DESCRIPTION OF THE TASK: Please give the records below again in full, exactly, with the images left out.
Segment Open
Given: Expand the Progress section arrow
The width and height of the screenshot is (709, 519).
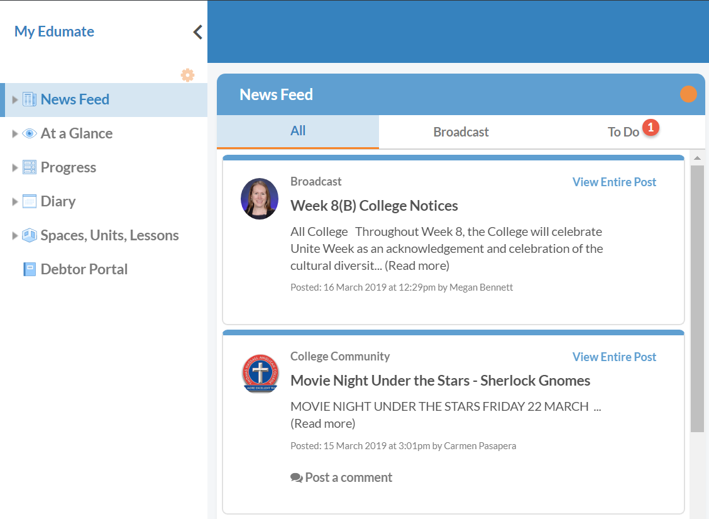Looking at the screenshot, I should pos(15,167).
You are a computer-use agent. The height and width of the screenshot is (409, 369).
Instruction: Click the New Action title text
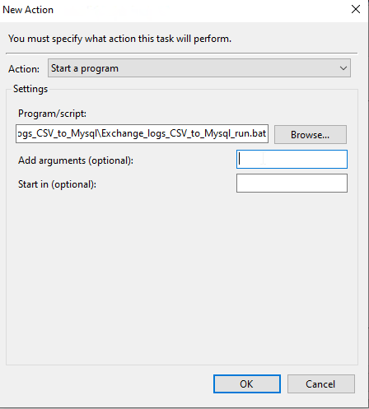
Segment Closed
WRITTEN REPLY:
Given: Expand the Progress section arrow
The width and height of the screenshot is (709, 519).
Looking at the screenshot, I should pos(15,167).
You are a computer-use agent. The height and width of the screenshot is (409, 369).
Instruction: Click the New Action title text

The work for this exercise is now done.